──────── EXERCISE DATA ────────

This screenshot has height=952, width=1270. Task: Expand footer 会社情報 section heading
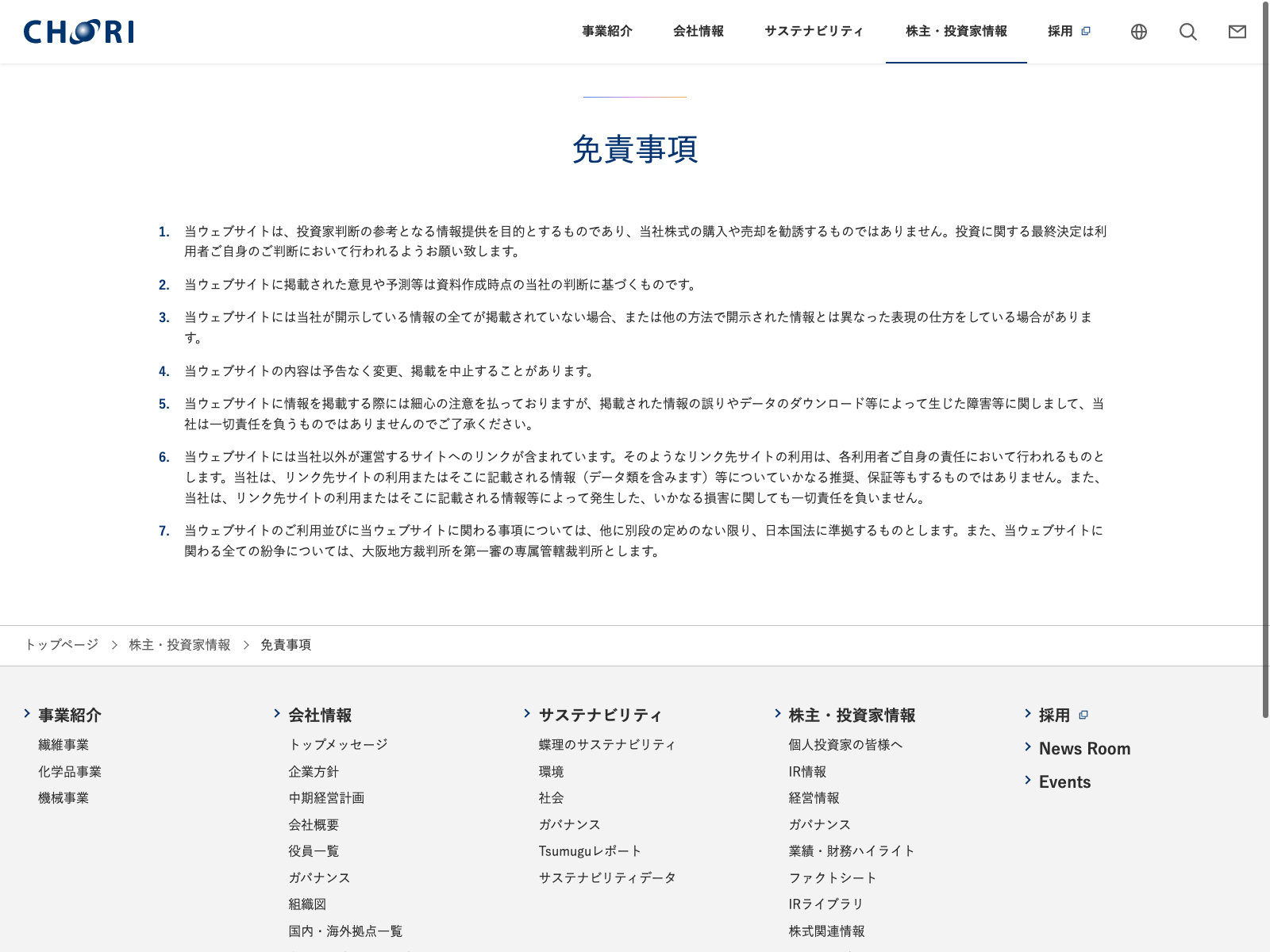(x=320, y=715)
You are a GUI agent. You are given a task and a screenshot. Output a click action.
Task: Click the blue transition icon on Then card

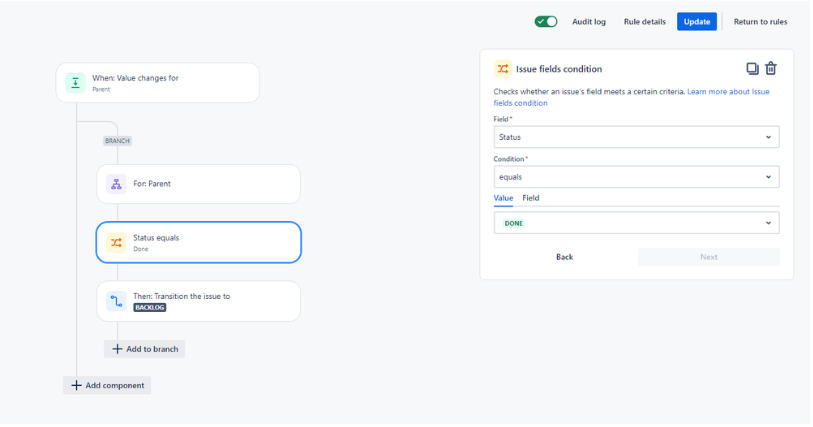pos(116,301)
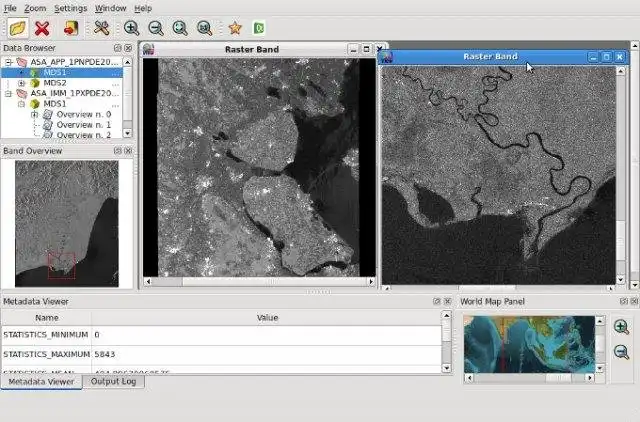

────────

- **WHAT TO PRODUCE**
Only an exact copy belongs in the answer: the lines from the one containing "Task: Click the" through the end of the records, both ends included, minus the pictures.

- **RESULT OF THIS EXERCISE**
Task: Click the blue transition icon on Then card

pos(116,301)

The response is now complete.